Gene sequencing for EXT 1 was encouraged after Genetics evaluation to help guide future recommendations related to her health and reproductive decisions.

Author's Comments:
Hereditary multiple osteochondromas (HMO), formerly called multiple hereditary exostoses (MHE), is an autosomal dominant disorder caused by mutations in EXT 1 or EXT 2 tumor suppressor genes that results in a decrease in production of heparin sulfate by chondrocytes. HMO is characterized by multiple osteochondromas which are benign cartilage capped bone tumors which grow from the metaphysis of long bones. Those with EXT 1 mutations have more severe presentations with higher rates of transformation to chondrosarcomas, mo osteochondromas, and more significant limb malalignments.1-3,11
Osteochondromas alone may cause pain, decreased range of motion, local nerve compression (e.g. common peroneal, sciatic), and pathologic fractures. They can also affect growth plates leading to short stature and angular deformities. The most concerning complication of HMO is transformation to a chondrosarcoma.1,11 Patients with HMO have a 2-5% chance of malignant transformation compared to solitary osteochondromas where the risk of malignant transformation is less than 1%.5,11,12 Proximal osteochondromas that involve the pelvis, scapula, proximal femur, and humerus have higher rates of malignant transformation in comparison to distal lesions; the pelvis is the most common location for malignant transformation.7.12 On MRI, the cartilage cap of an osteochondroma is typically greater than 2 cm in children. In adulthood it is typically less than 1 cm. If the cartilage cap in an adult becomes greater than 2 cm this raises concern for malignant transformation.8,9,11 Prognostic factors that correlate with more benign presentation and fewer complications include female sex, involvement of less than 5 sites, and those with EXT 2 mutations.4
The treatment for HMO includes non-operative observation for most patients. Surgical excision of osteochondromas is indicated or considered when pain, deformity, or loss of motion is present or there is evidence or concern for transformation to a chondrosarcoma.7,11 Of note, there is no consensus on criterion for routine imaging surveillance for those with HMO.10 In a study by Wuyts W, Schmale GA, Chansky HA, et al. surveillance recommendations were based on the location of the osteochondroma as more proximal lesions (pelvis, scapula) have higher rates of chondrosarcoma transformation.
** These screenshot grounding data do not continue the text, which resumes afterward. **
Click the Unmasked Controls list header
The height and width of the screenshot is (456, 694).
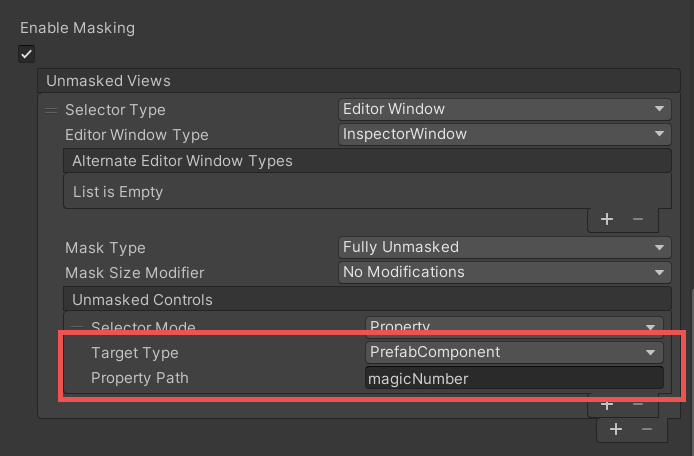point(366,299)
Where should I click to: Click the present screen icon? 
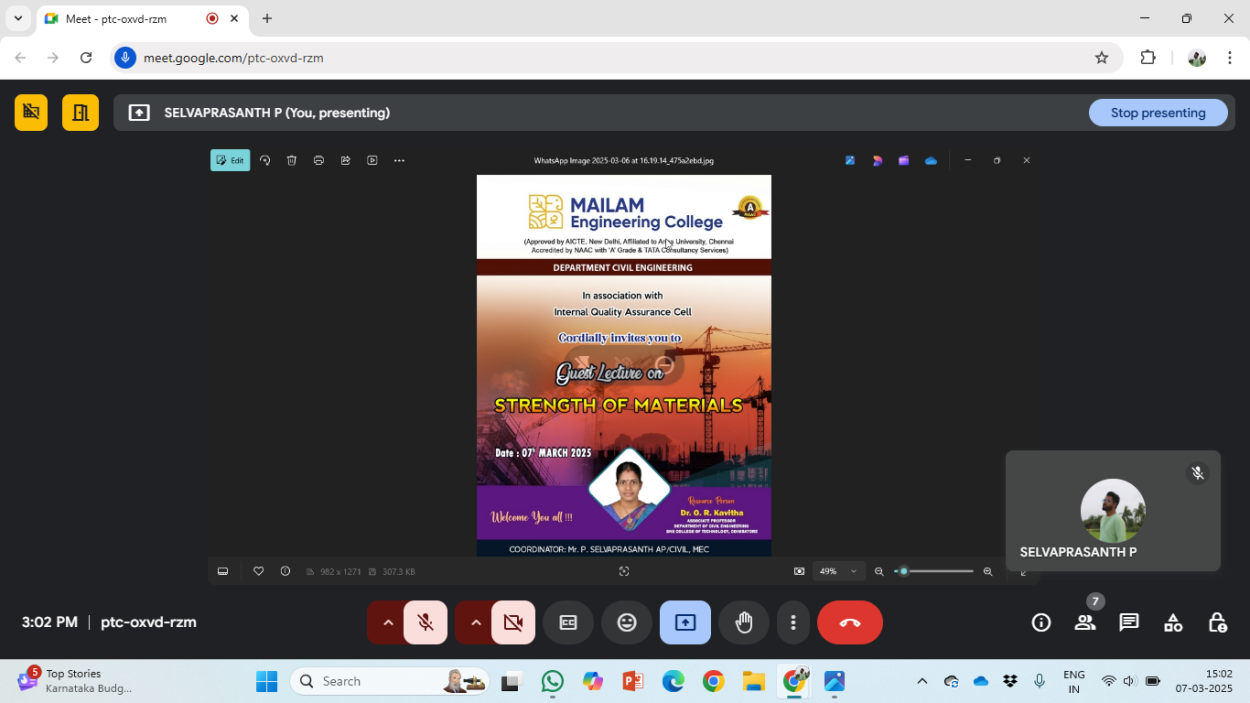tap(685, 623)
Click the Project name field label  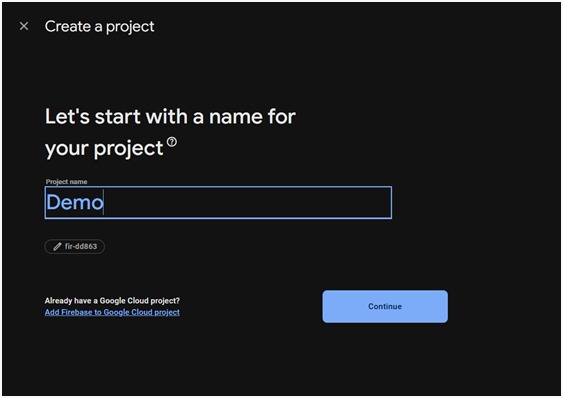pyautogui.click(x=66, y=182)
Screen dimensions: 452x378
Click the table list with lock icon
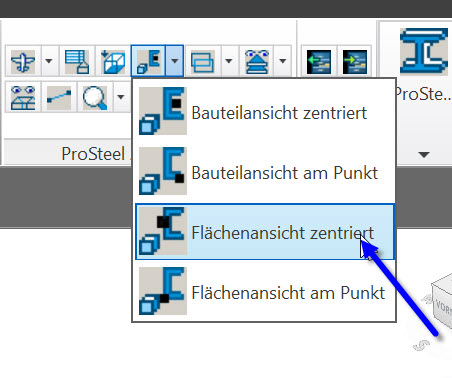coord(77,61)
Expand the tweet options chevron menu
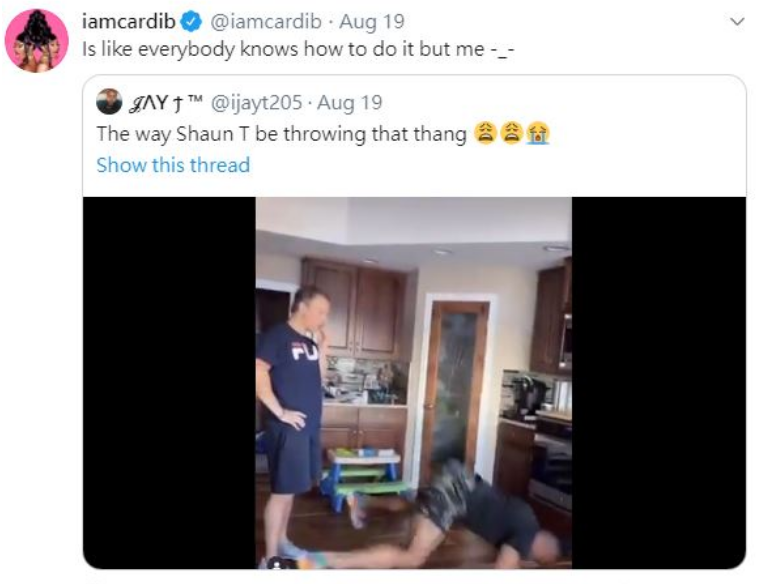 [x=738, y=21]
For proximal lesions, it is suggested that imaging may be done every 2-3 years.10 Research that further investigates a consensus on surveillance criteria based on prognostic factors (sex, age, type of genetic mutation) and/or osteochondroma qualities (quantity, location, size) for HMO would benefit both providers and patients, ensuring appropriate and comprehensive treatment protocols for this potentially debilitating condition.

Editor's Comments:
Osteochondromas are benign bone tumors that develop during childhood or adolescence. They occur due to abnormal growth on the surface of the bone at the growth plate. They are a combination of cartilage and bone. They may occur after a Salter-Harris fracture or surgery. The most common surface areas of bones where these develop are the knee (proximal tibia, distal femur), proximal humerus and proximal femur. While solitary osteochondromas are the most common benign bone tumor, the true incidence is likely unknown as many are asymptomatic.
When patients present for evaluation, symptoms may range from a painless mass at the area of bony growth to bursitis related to friction with overlying soft tissues to neurovascular symptoms if the growth is compressing nearby vessels or nerves. Radiographs demonstrate outgrowths of the bone that can be either sessile or pendunclated. The bony cortex of the lesion is continuous with the bone from which the lesion arises and a radiolucent cartilage cap is often present. In cases where further imaging is needed, CT or MRI can further characterize the lesion.
In asymptomatic individuals, treatment for solitary osteochondromas is observation. When patients are symptomatic, surgical intervention can be considered to resect the lesion. Ideally this should be delayed until skeletal maturity has been reached.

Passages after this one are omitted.